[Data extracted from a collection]
• • •
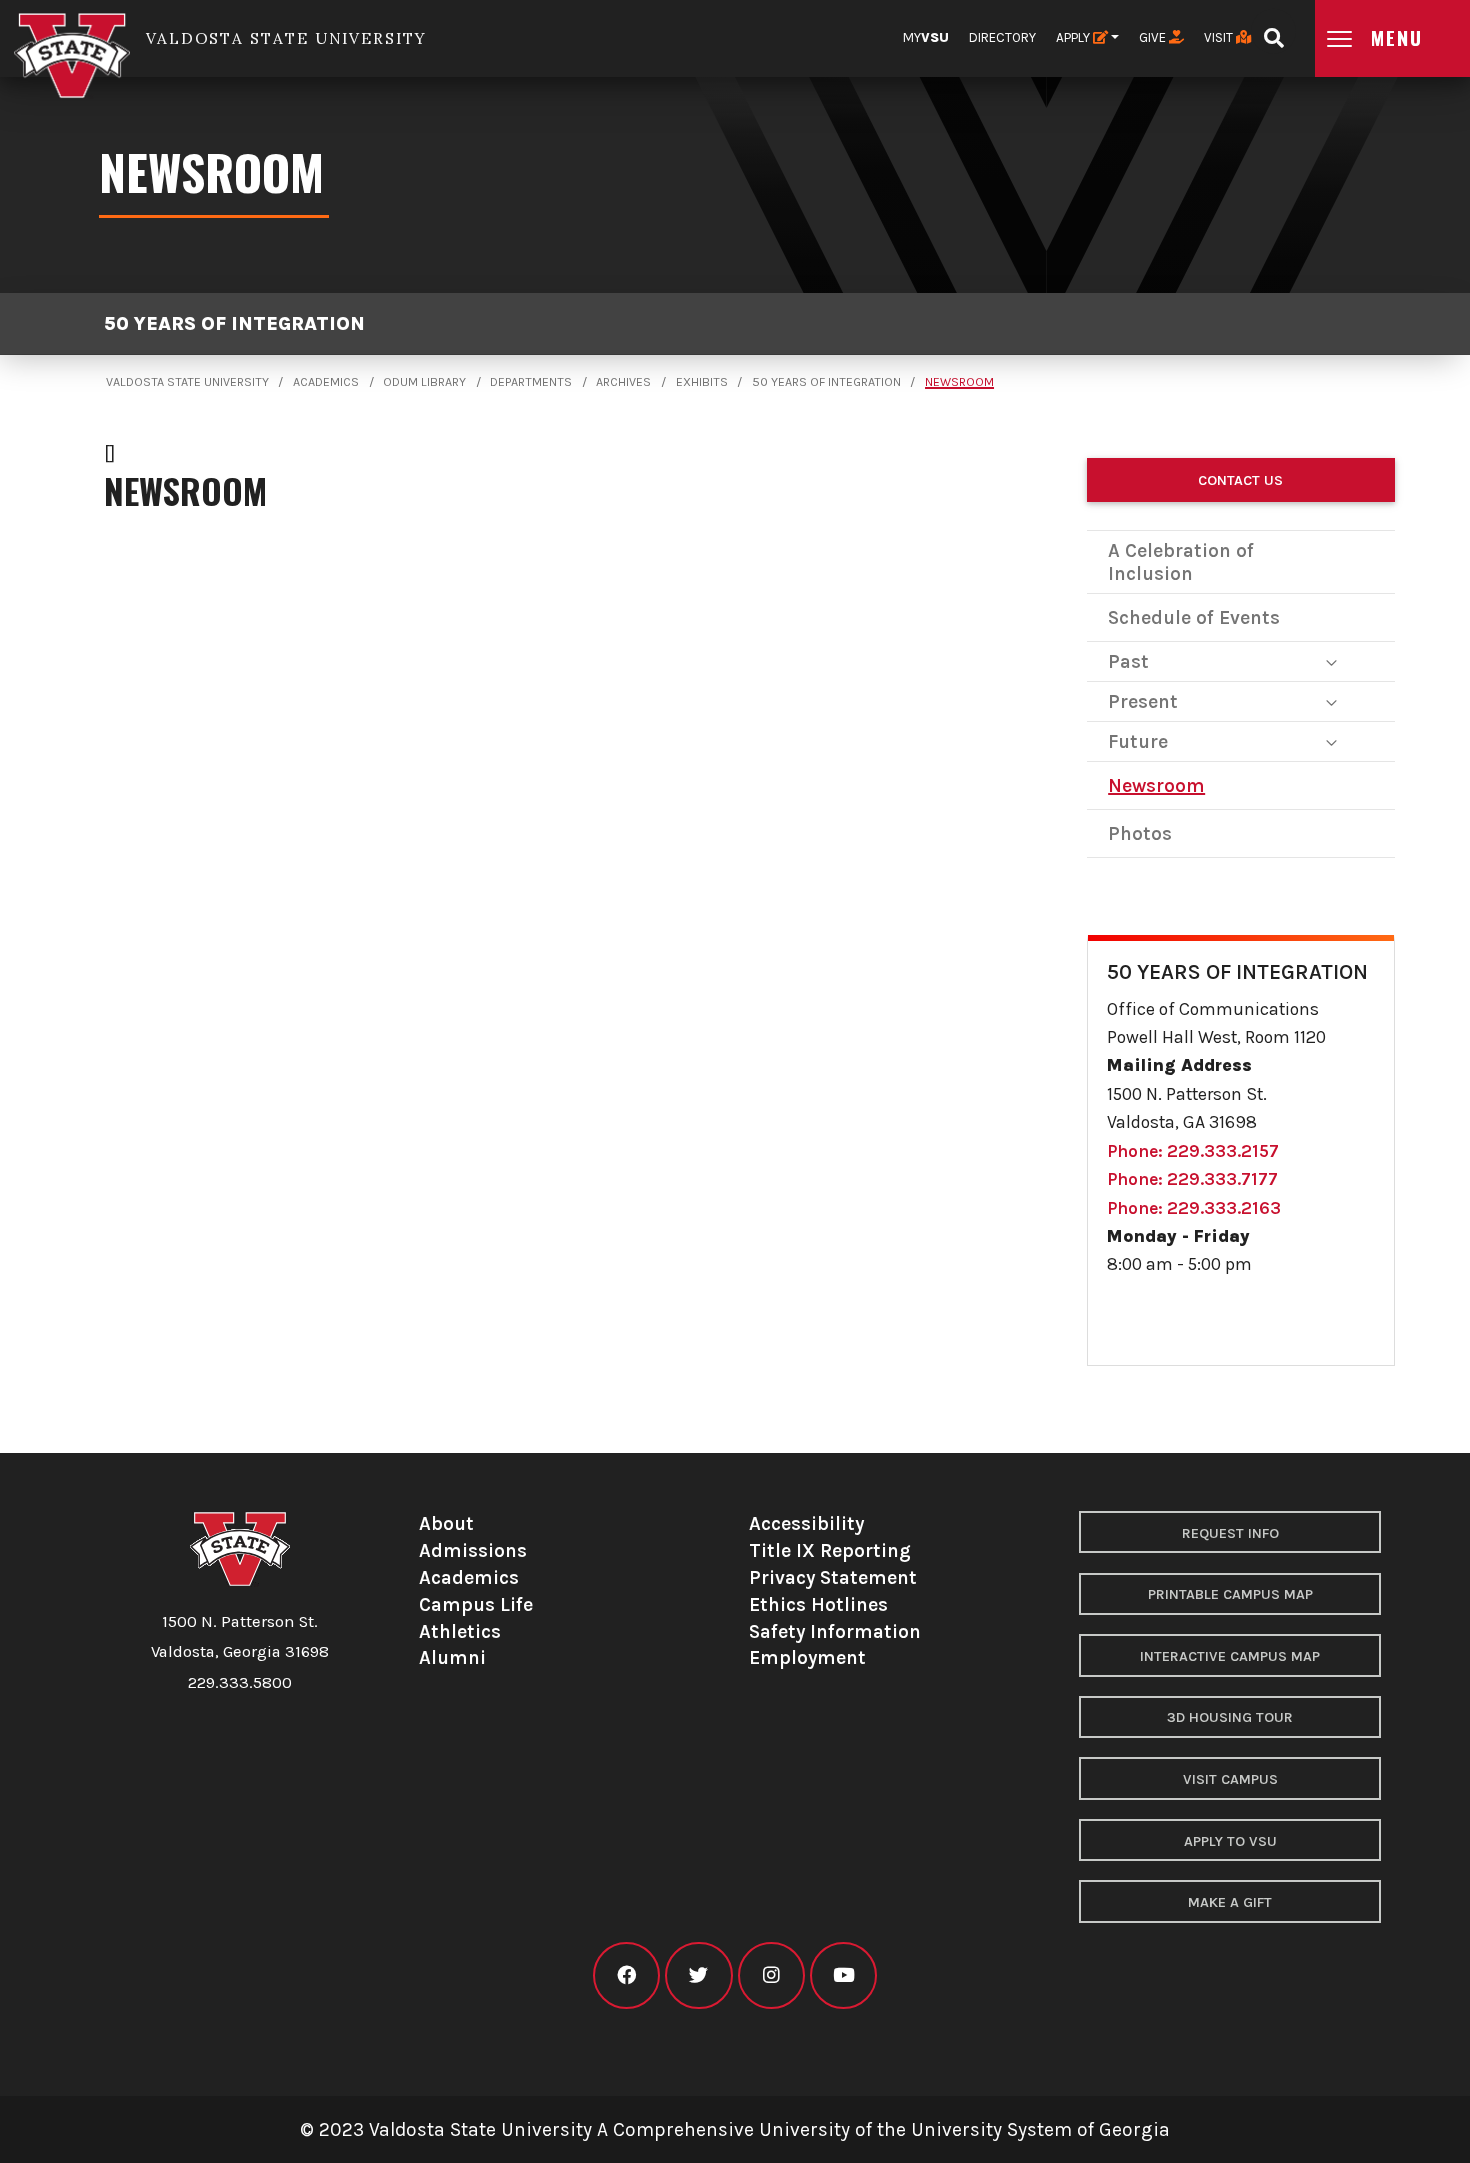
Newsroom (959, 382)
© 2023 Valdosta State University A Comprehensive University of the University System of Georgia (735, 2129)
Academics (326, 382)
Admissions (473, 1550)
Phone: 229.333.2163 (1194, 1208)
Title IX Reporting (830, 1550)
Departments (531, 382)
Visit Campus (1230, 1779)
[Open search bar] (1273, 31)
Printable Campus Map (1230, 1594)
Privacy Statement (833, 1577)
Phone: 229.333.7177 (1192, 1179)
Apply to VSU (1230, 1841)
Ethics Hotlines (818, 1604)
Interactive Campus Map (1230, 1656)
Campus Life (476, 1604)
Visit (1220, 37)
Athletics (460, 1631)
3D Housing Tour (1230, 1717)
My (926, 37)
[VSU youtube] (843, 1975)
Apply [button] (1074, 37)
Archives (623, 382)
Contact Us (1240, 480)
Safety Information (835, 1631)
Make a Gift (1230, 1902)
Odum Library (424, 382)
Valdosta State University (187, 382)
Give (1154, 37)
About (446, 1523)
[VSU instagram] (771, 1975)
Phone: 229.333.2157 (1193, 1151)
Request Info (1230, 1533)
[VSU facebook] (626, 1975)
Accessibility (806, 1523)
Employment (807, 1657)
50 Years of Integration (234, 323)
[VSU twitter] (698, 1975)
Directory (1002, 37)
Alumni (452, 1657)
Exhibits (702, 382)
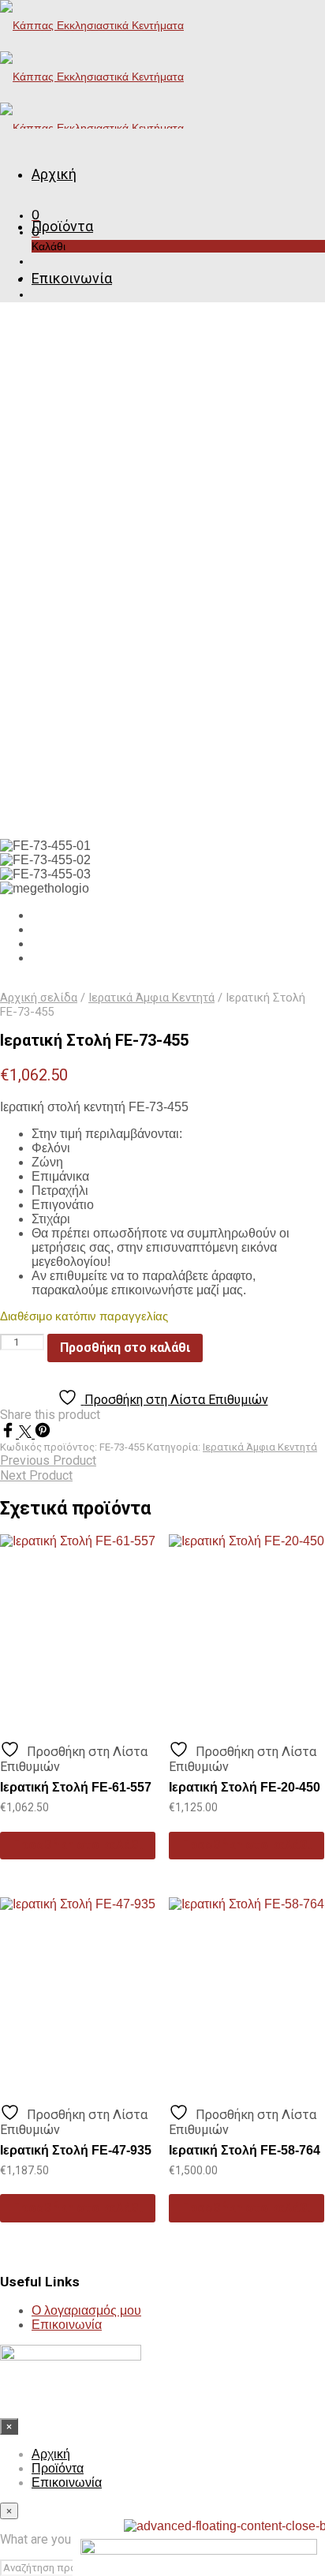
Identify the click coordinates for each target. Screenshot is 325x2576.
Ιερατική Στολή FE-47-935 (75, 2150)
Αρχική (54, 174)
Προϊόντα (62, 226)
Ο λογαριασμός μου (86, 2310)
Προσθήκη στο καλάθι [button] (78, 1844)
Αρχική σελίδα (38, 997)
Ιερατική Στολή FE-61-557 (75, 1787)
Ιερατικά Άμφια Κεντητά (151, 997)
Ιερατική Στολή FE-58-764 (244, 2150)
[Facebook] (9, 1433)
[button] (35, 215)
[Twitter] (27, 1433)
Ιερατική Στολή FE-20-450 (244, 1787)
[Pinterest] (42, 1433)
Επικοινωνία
• • •
Your instructions:
Please set down exactly the lines from the one holding "My (926, 37)" through the last line of the entries, both ends included, and skip pictures.

Solution for this task:
My (926, 37)
[VSU youtube] (843, 1975)
Apply [button] (1074, 37)
Archives (623, 382)
Contact Us (1240, 480)
Safety Information (835, 1631)
Make a Gift (1230, 1902)
Odum Library (424, 382)
Valdosta State University (187, 382)
Give (1154, 37)
About (446, 1523)
[VSU instagram] (771, 1975)
Phone: 229.333.2157 (1193, 1151)
Request Info (1230, 1533)
[VSU facebook] (626, 1975)
Accessibility (806, 1523)
Employment (807, 1657)
50 Years of Integration (234, 323)
[VSU twitter] (698, 1975)
Directory (1002, 37)
Alumni (452, 1657)
Exhibits (702, 382)
Identify the click coordinates for each target. Screenshot is 325x2576.
Ιερατική Στολή FE-47-935 (75, 2150)
Αρχική (54, 174)
Προϊόντα (62, 226)
Ο λογαριασμός μου (86, 2310)
Προσθήκη στο καλάθι [button] (78, 1844)
Αρχική σελίδα (38, 997)
Ιερατική Στολή FE-61-557 (75, 1787)
Ιερατικά Άμφια Κεντητά (151, 997)
Ιερατική Στολή FE-58-764 (244, 2150)
[Facebook] (9, 1433)
[button] (35, 215)
[Twitter] (27, 1433)
Ιερατική Στολή FE-20-450 (244, 1787)
[Pinterest] (42, 1433)
Επικοινωνία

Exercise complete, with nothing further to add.